Word Prompts:
Bereft: the topic of the poem
Alligator: used randomly
Perforate: metaphor
Bereft of Whore
(Another Sad Poem, I’m Afraid)
Lady alligator lips,
you’ve bitten out my teeth. The enamel
powder soothes your cramp. I dribble metal, damp.
My tongue catches on your cavities. Stiff
(Although all of these images have to do with the mouth and teeth, some of them seem a little incongruous - particularly the pairing of lips with biting (which theoretically could work, it’s just a weird mental image), and the dribbling metal. If they are fillings, I would expect them to do anything but dribble - shatter, crunch, whatever. If it is to represent blood, I think there is probably a slightly better word to describe it.)
and wired, in the dark, I await your claw upon the stair.
(However, this pairing with “stiff” enjambment above, is awesome.)
No more paper for your envelope, myself I perforate, I shred, I await
the scratch of your claw upon my
stair.
(Why the repeat of this phrase? If you are picking one or the other, go with the first - it ties in better. Also, on that same note - the sudden turn to paper doesn’t really work. After the blood and mouth images, this one just seems a little stale.)
I ink your walls with crimson dribble—
(I like the inking, but I would go for the metal dribbling, over crimson. Also, inking walls seems more sturdy and connected to the rest of the piece than inking paper.)
Metal.
(I definitely wouldn’t put this word on it’s own line. It creates a focus on a word that isn’t really tied into anything more than that single line above. I also feel that it has the same out of place feeling here, that it does above, but I couldn’t tell you why.)
Lady, see the letters I have inked and tore.
Alligator, won’t you come in,
you whore?
(These last two lines really don’t do anything for me. They add a particular overarching rhythmic effect through the stanza, but other than that, they flop)
That’s not funny, see what I’ve left, the veiled gray view illuminate,
(This might be grammatical issues (which I am bad at) - but I think that “illuminates” with no comma might read better. Otherwise I get totally lost - the first half of the sentence seems to bring only voice, while the second half gives me a half-formed image that is instantly replaced by a solid one. Tying this half-formed image with the sentence after, however, would make it feel more like the half-formed image was solidifying into something tangible.)

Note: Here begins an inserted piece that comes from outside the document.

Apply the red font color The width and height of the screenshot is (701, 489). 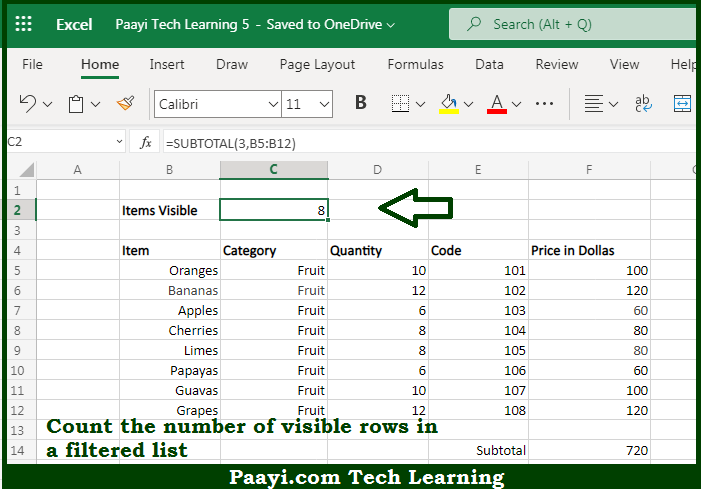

my shadowed hand, a steel-tipped pen—
Watch them shake. My neck
(I know that “them” is grammatically correct, but because both the hand and the pen are singular, separated out by commas like that, I keep reading the pen as a metaphor for the hand (or vice versa). I would either replace the comma with “and” (which would throw off the rhythm tragically), or “, a” with “grips” or somesuch verb - again, tying it together as two separate objects.)

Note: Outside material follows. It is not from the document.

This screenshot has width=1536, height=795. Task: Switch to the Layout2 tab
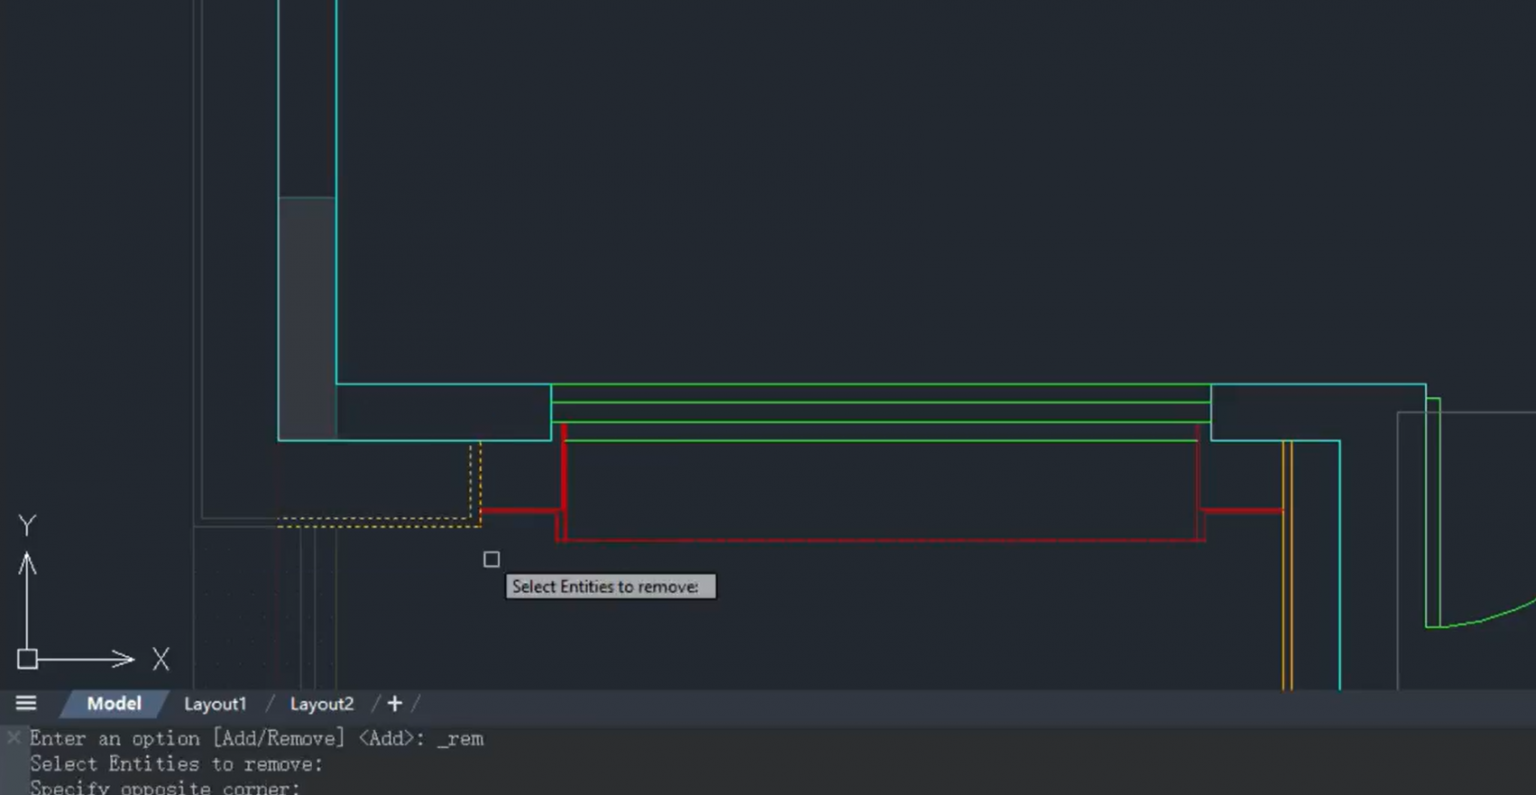[x=321, y=704]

once set in your tenderizer clamp, droops, Dis-
Con-(You Are)-
(I know that Con is supposed to be playing off the “thief” idea - but we either need the thief to be introduced before this line, or lose it. Technically, I would pull Con up to pair with Dis - and keep the fantastic pairing of “you are/so late” without the grammatical awkwardness of “I am” following “so late”)
So-Late—(I am). You thief, gone you’ve left my evenings
(This sentence is awkward enough that it draws attention to itself. Try finding a way to rewrite it that doesn’t skew the sentence around in weird ways. It could also be a comma problem, I suppose. The simplest solution I can find would be to drop the first “You”, and instead have the line read: “Thief, you’ve gone and left my evenings...” - Something like that.)
cheap. I trace “Dear Love, Dear, Dear, Love,
Again,” And Again you refuse to mark my space.
(Normally I would hate the dear dear bit - but somehow using again in the following sentence redeems it. I wouldn’t capitalize the second “again” though. Also, “mark my space” feels like it should give me a better visual, but it doesn’t.)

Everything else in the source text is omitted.